What Identity Dark Matter Actually Means
The term "identity dark matter" was coined and popularized by Orchid Security, whose co-founder and CEO Roy Katmor has used it consistently across published research, analyst briefings, and industry commentary. Katmor defines it precisely: "App-local users, service identities, API keys and long-lived tokens, legacy directories, external domains, ad hoc auth paths, embedded credentials, and access that still works but isn't consistently governed." The analogy to astrophysics is deliberate: just as dark matter in the universe exerts real gravitational force while remaining entirely invisible to direct observation, identity dark matter describes the massive volume of digital identities that exist, operate, and act within enterprise environments while sitting completely outside any governance or monitoring system. Orchid's own analysis of enterprise environments found that as much as 46% of enterprise identity activity occurs entirely outside centralized IAM visibility.

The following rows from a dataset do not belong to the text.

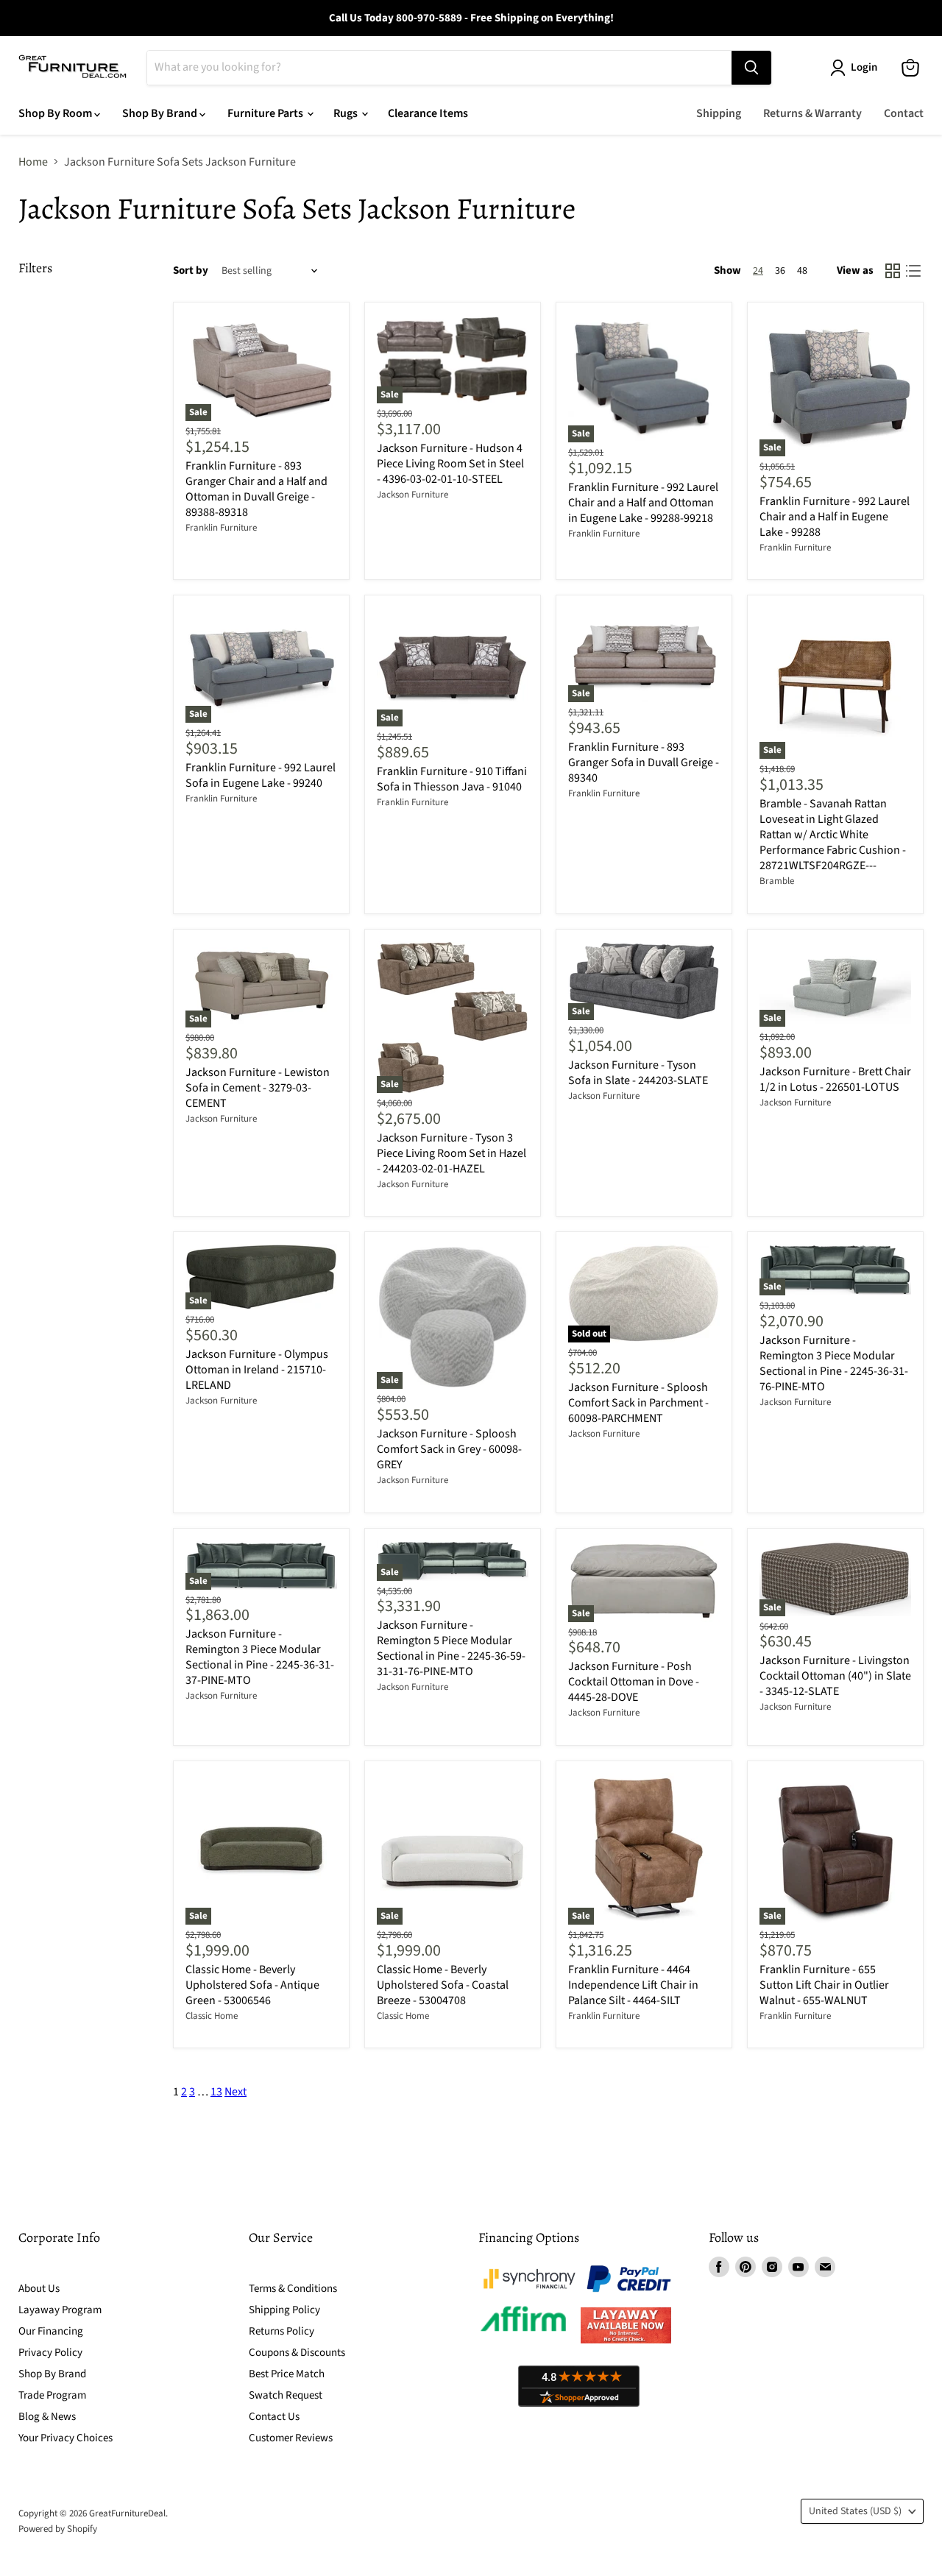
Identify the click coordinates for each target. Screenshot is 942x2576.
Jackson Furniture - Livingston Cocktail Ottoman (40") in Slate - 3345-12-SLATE (835, 1675)
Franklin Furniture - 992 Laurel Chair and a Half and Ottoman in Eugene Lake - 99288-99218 (643, 502)
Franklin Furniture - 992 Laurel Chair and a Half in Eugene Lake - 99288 (834, 516)
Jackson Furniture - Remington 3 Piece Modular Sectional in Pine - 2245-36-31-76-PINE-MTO (833, 1363)
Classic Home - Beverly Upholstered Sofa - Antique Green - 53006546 (252, 1985)
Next (235, 2092)
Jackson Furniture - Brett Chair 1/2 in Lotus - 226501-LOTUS (835, 1079)
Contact (904, 113)
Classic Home (211, 2016)
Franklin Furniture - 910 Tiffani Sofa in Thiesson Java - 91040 (452, 779)
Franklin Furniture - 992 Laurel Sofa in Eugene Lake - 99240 (260, 775)
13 (216, 2092)
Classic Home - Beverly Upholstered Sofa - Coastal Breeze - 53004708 (443, 1985)
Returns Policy (281, 2331)
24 (758, 270)
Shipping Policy (284, 2310)
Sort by (190, 270)
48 (802, 270)
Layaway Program (60, 2310)
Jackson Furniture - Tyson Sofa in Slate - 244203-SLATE (638, 1073)
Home (33, 162)
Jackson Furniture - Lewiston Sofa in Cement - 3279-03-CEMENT (257, 1087)
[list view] (913, 271)
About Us (39, 2288)
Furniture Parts (266, 113)
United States (855, 2511)
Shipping (718, 113)
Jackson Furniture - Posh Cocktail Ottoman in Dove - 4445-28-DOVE (633, 1681)
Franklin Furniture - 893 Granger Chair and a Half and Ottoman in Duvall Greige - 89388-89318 (256, 489)
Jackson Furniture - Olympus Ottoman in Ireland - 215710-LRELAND (256, 1369)
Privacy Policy (50, 2352)
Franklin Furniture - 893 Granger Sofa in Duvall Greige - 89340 (643, 762)
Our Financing (50, 2331)
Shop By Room (56, 113)
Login (864, 67)
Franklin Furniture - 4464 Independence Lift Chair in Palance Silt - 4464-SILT (633, 1985)
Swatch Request (285, 2395)
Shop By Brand (160, 113)
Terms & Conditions (293, 2288)
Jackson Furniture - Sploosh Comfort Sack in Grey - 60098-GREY (449, 1449)
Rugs (346, 113)
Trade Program (52, 2395)
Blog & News (47, 2416)
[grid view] (892, 271)
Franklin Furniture (221, 527)
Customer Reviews (291, 2438)
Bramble (776, 881)
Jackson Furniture (412, 494)
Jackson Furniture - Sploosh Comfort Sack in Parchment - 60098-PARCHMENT (638, 1402)
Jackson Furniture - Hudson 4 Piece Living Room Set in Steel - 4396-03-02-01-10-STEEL (450, 463)
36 (780, 270)
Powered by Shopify (57, 2529)
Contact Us (274, 2416)
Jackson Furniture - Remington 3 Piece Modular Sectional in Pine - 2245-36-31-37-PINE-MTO (259, 1657)
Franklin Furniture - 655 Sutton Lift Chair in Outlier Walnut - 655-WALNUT (824, 1985)
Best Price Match (287, 2374)
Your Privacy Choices (65, 2438)
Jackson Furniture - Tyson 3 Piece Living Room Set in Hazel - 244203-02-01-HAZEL (451, 1153)
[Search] (751, 68)
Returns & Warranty (812, 113)
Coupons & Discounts (297, 2352)
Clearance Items (428, 113)
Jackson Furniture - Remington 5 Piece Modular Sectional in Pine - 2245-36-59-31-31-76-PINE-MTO (451, 1648)
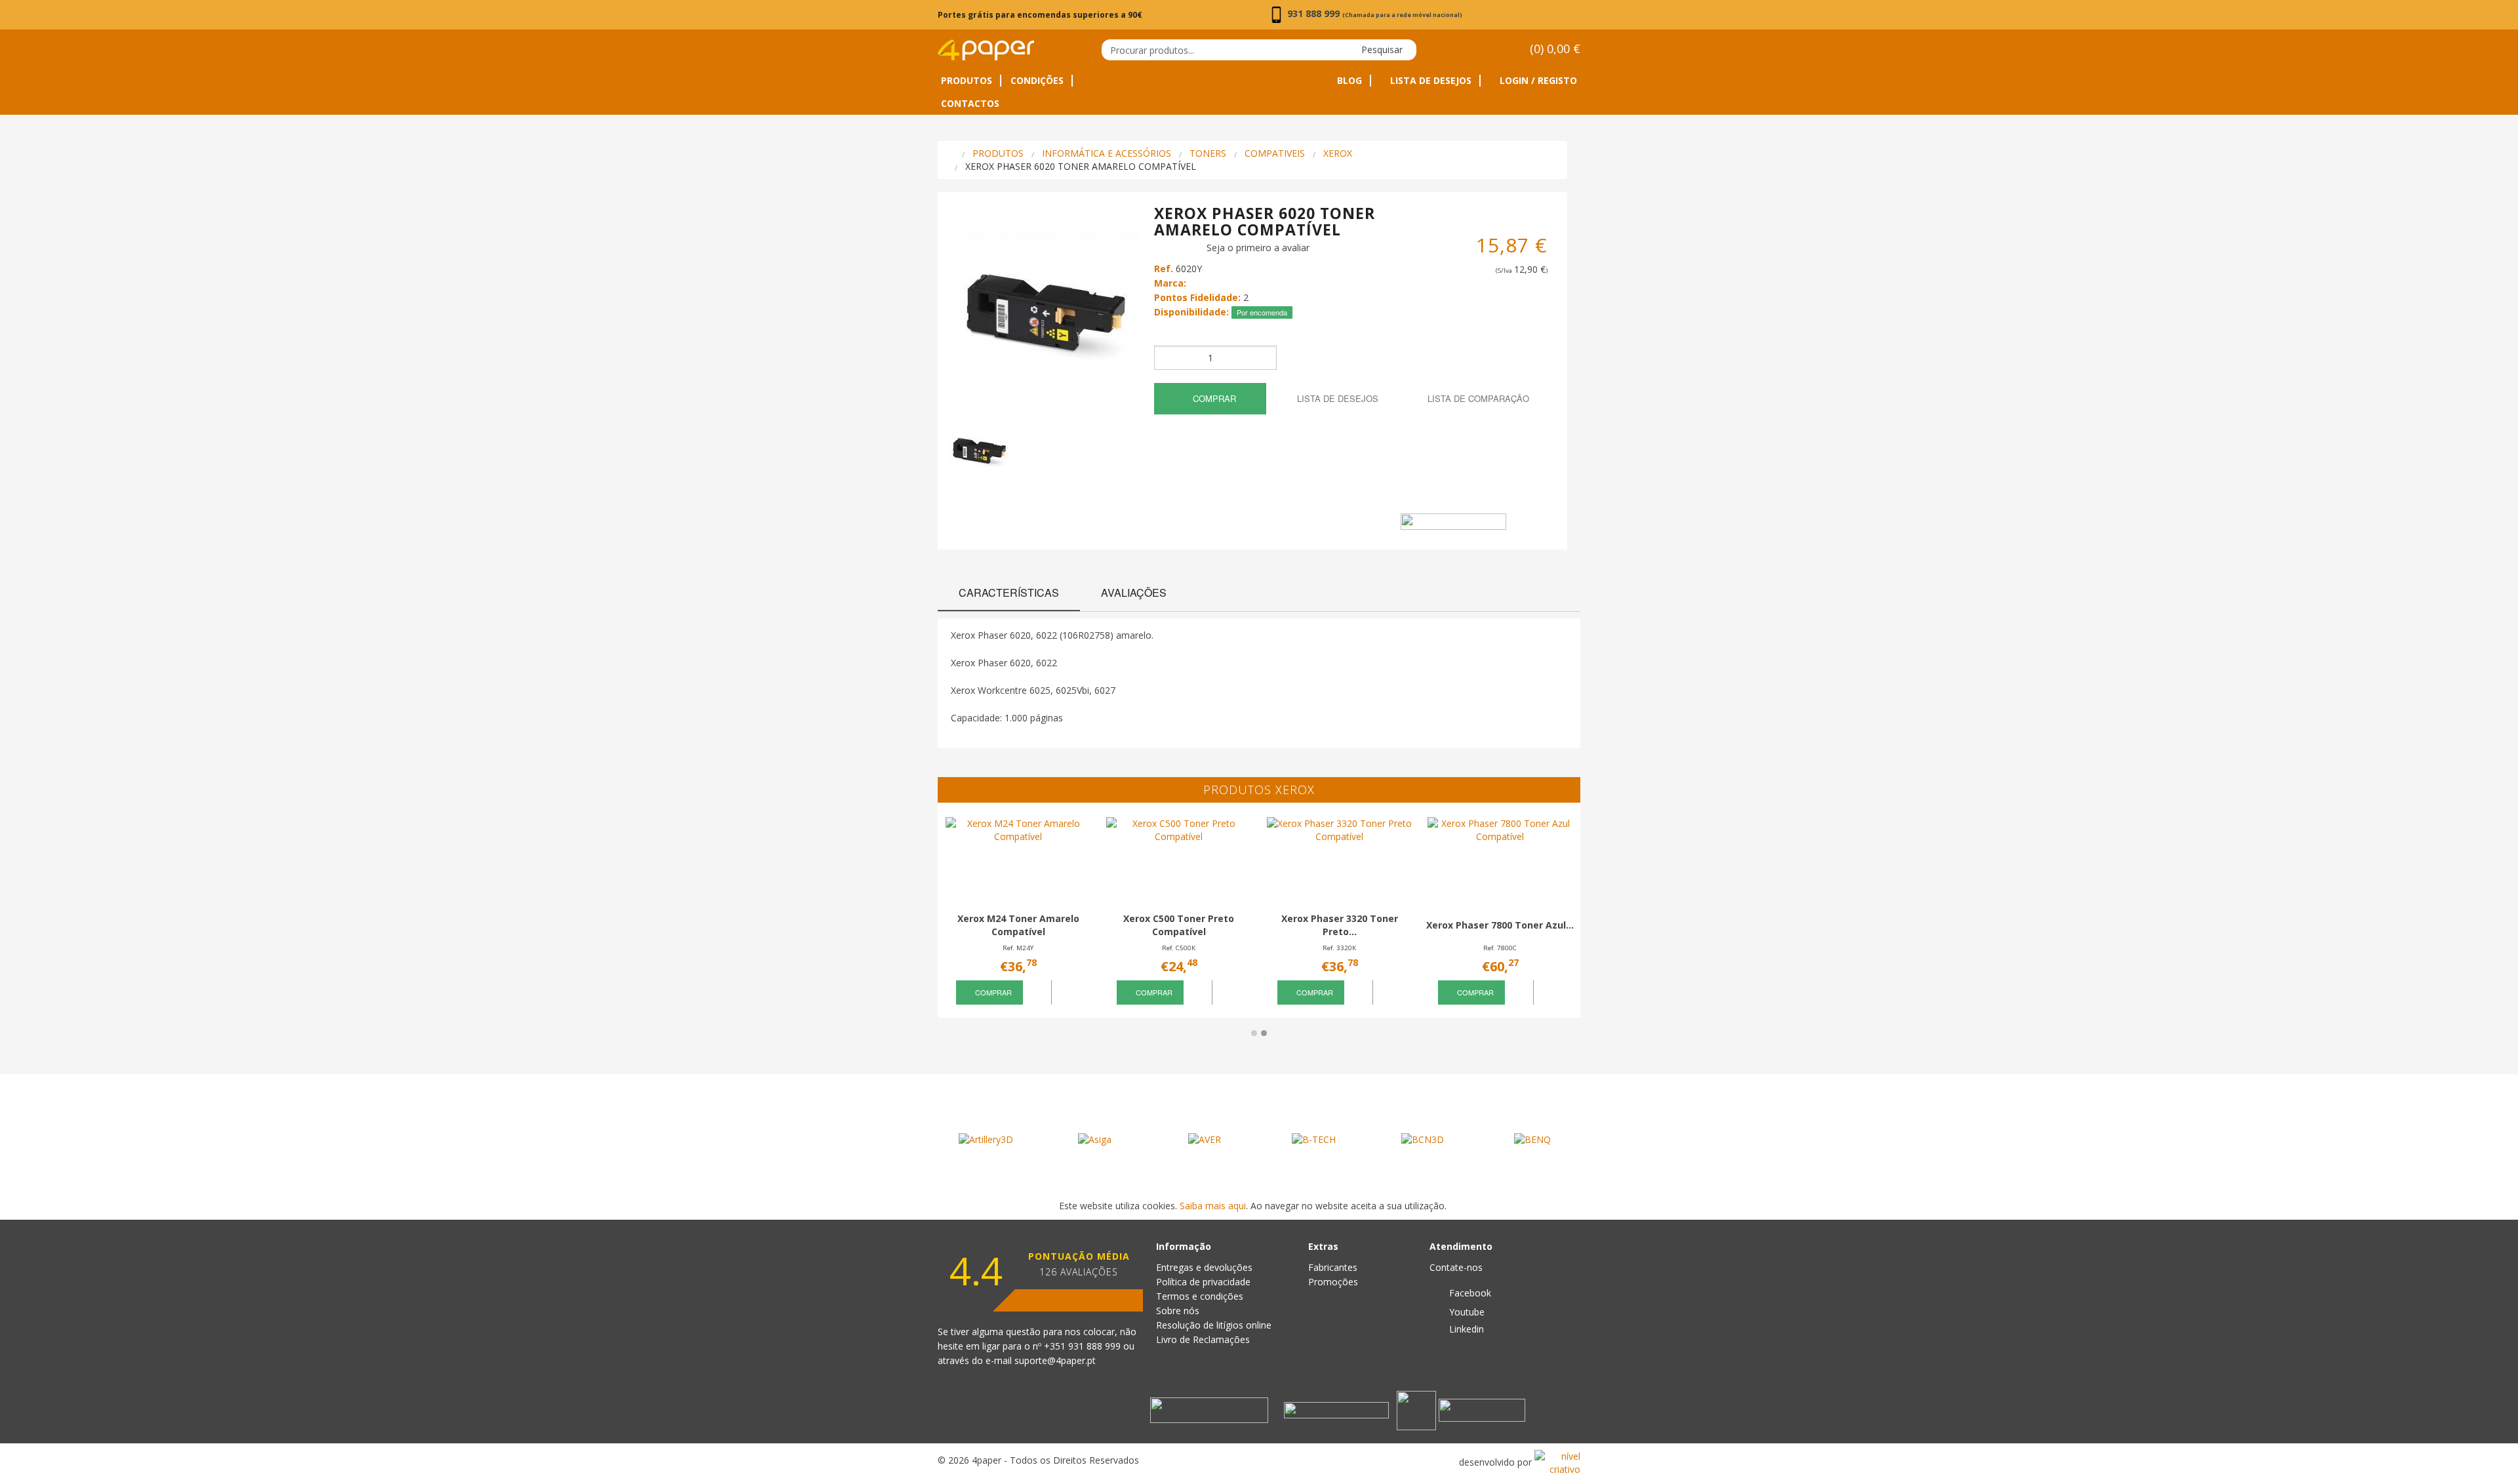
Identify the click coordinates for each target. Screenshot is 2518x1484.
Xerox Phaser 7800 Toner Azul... (1500, 925)
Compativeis (1275, 153)
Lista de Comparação (1477, 398)
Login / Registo (1537, 81)
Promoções (1333, 1281)
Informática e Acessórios (1106, 153)
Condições (1037, 81)
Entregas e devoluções (1204, 1267)
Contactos (970, 104)
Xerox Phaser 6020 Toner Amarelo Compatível (1080, 166)
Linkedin (1465, 1329)
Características (1009, 592)
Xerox (1337, 153)
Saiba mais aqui (1213, 1205)
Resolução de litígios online (1213, 1325)
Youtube (1466, 1312)
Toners (1207, 153)
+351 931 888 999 (1083, 1346)
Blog (1349, 81)
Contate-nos (1456, 1267)
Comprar (1213, 398)
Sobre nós (1177, 1310)
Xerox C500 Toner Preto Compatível (1178, 925)
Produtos (966, 81)
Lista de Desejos (1429, 81)
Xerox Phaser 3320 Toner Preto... (1339, 925)
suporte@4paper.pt (1055, 1360)
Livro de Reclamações (1203, 1339)
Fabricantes (1332, 1267)
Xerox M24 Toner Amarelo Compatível (1018, 925)
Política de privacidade (1203, 1281)
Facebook (1469, 1293)
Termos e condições (1199, 1296)
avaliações (1134, 592)
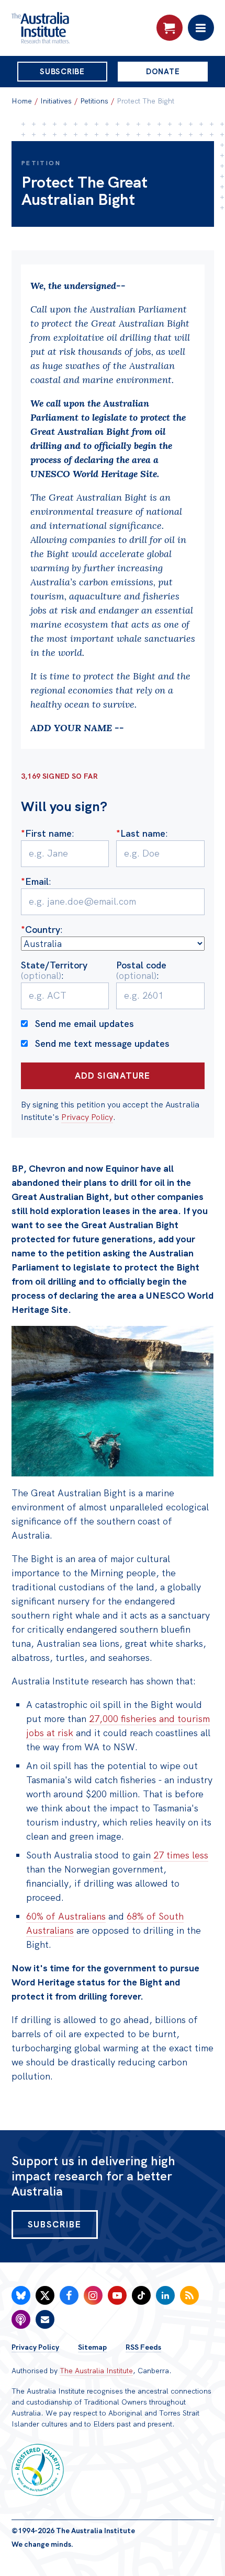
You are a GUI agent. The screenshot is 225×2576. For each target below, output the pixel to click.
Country (40, 929)
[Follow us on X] (45, 2295)
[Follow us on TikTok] (141, 2295)
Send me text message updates (102, 1043)
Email (35, 881)
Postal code (141, 970)
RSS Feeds (143, 2347)
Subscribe (62, 71)
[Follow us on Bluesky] (21, 2295)
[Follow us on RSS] (189, 2295)
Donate (163, 71)
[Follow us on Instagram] (93, 2295)
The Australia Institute (96, 2370)
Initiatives (56, 101)
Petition (41, 163)
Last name (140, 833)
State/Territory (54, 970)
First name (46, 833)
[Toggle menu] (201, 28)
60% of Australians (66, 1916)
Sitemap (92, 2347)
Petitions (94, 101)
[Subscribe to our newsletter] (45, 2319)
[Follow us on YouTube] (117, 2295)
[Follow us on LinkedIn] (165, 2295)
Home (22, 101)
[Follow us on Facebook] (69, 2295)
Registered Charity (38, 2470)
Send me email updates (84, 1024)
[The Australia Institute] (68, 27)
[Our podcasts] (21, 2319)
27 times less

Traditional Identity and Access Management (IAM) and Identity Governance and Administration (IGA) tools were designed around a simple model: a human employee gets an account, that account gets assigned to a person, and when that person leaves, the account gets revoked. That model broke down the moment DevOps teams started spinning up service accounts in bulk, and it became completely irrelevant the moment organizations started deploying AI agents.
"Organizations today run two identity systems. The ones they think they have and the ones that actually exist. The gap between the two is identity dark matter." — Roy Katmor, co-founder and CEO, Orchid Security
When Orchid launched its Identity Audit capability in February 2026, Katmor sharpened the warning further: "Identity dark matter is where attackers hide and where audits fail. As identity becomes the control plane for the enterprise, including its AI and cloud-native systems, complete visibility -- and thus control and governance -- is no longer optional. It is essential."
Research from Orchid Security identifies the primary types: Unmanaged Shadow Apps that operate outside corporate governance; Non-Human Identities including APIs, bots, and service accounts that act without oversight; Orphaned and Stale Accounts where 44% of organizations report over 1,000 orphaned accounts; and Agent-AI Entities -- the newest and fastest-growing category -- autonomous agents that perform tasks and grant access independently, breaking every traditional identity model we built.
The Cloud Security Alliance's State of Non-Human Identity Security survey, which gathered responses from 818 IT and security professionals, found that only 20% of organizations have formal processes for offboarding and revoking API keys. Even fewer have documented procedures for rotating them. That means when a project ends, when a vendor relationship terminates, when an AI agent is decommissioned or replaced -- the credentials it used keep sitting there. Live. Accessible. Waiting.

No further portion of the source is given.